But Christ has indeed been raised from the dead, the firstfruits of those who have fallen asleep. For since death came through a man, the resurrection of the dead comes also through a man. For as in Adam all die, so in Christ all will be made alive. But each in turn: Christ, the firstfruits; then, when he comes, those who belong to him. Then the end will come, when he hands over the kingdom to God the Father after he has destroyed all dominion, authority and power. For he must reign until he has put all his enemies under his feet. The last enemy to be destroyed is death. For he “has put everything under his feet.” Now when it says that “everything” has been put under him, it is clear that this does not include God himself, who put everything under Christ. When he has done this, then the Son himself will be made subject to him who put everything under him, so that God may be all in all.
1 Corinthians 15:20-28

When I was young, I was moved towards activism. I was moved towards doing mission. In my zeal I misunderstood or even disparaged more “worshipful” aspects of our spirituality such as contemplation, adoration, and prophetic acts.  At best, I used “quiet times” and “retreat days” as ways of stoking the fire for the “real work” of reaching people with the gospel or “building the church.” If I used the “up-in-out” triangle, my emphasis was on the “out.”

I was wrong. And I am not alone. The “up” must come first, because it is the heart of both the “in” and the “out.” Even now I run into situations where there is a false dichotomy between “worship” and “mission.” If there is a separation between doing the “work of God”, “drawing people to God”, and “adoring and worshipping God” then, frankly, we’re doing it wrong!

One of my greatest concerns for the contemporary Western church is our entrepreneuralism. When that speaks of innovation and focused pursuit of the gospel, I cheer it on. But sometimes it lapses into pragmatism, or even task-oriented rationalism, and, more often than we might care to realise, self-glorification. When we are at risk of asserting control for the sake of our own existence or empowerment, even as we pursue the five marks of mission, we risk losing the way of faith. We must return to worship, attuned to a King who will bring all things under the father at the end, by being a living sacrifice now, hallowing his name. That is the chief mark of mission – to glorify God.

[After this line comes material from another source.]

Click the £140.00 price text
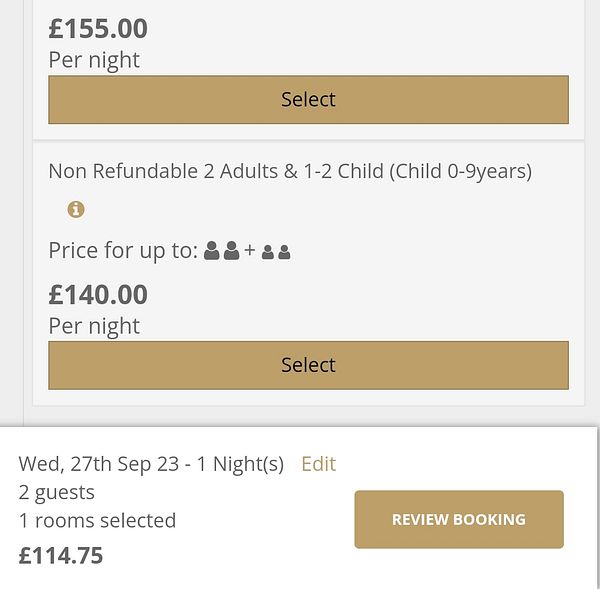Image resolution: width=600 pixels, height=589 pixels. click(x=98, y=295)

We are encountering, more than we ever have, a growing number of people who are moved to worshipSometimes it is through prayer and intercession; they travail, literally groaning as they filled with the Spirit. Sometimes they adore, and rest, and exhibit the peace, sometimes ecstasy, of that very same Spirit. Sometimes they offer words of knowledge and wisdom, speaking prophetic truths that do what all prophetic truths do; they call us back to hallowed ground where Father’s name is all in all.

Many (but not all) of these feel homeless in today’s church. They feel tangential to the missional machine, un-embraced and unreleased, because the missional return on investing in them is not clear to a “missional church.” Yet, I am fully convinced, without their leadership, we have lost our way. Without their heart, we can do “our” mission, and find on the last day that we already had our reward.

This is not a new thing. And I’m not trying to paint a black picture. Different traditions have the tools to do the recalibration of mission around the heart of worship. The Catholic propensity to interweave mission and the eucharist encapsulates, at the very least, the missional value of simply bringing the presence of God to where it is needed and administering his grace. The Charismatic and Pentecostal world values times of “worship and ministry” as a place where the Holy Spirit administers healing, revelation, acceptance, and conviction; a space into which Christian and non-Christian like can be invited. The Liberal claim to self-effacement, to be followers of the Word rather than asserting ourselves, can line up with this. And the Evangelical posture of submission to the Word of God in all things, for its own sake, takes us to where we need to be.

For myself, as I think about mission in my own context, and have found myself being led by worshippers: Let us first turn our face to our Heavenly Father. Let our hearts and our very beings resonate in adoration. Let us cry “Holy Holy Holy” with the choir of heaven. The chief mark of mission is to glorify God, who made heaven and earth.

I remember a Bible college lecturer asking the class once, “What aspect of the gospel first impacted you?” For some it was about truth. For some it was about forgiveness and renewal. For others it was about belonging and reconciliation. The aim of the question was to get us to think about how the gospel is a passionate thing. How are we movedenlivenedstimulated by the good news that Jesus, who calls us to himself, is King of this world?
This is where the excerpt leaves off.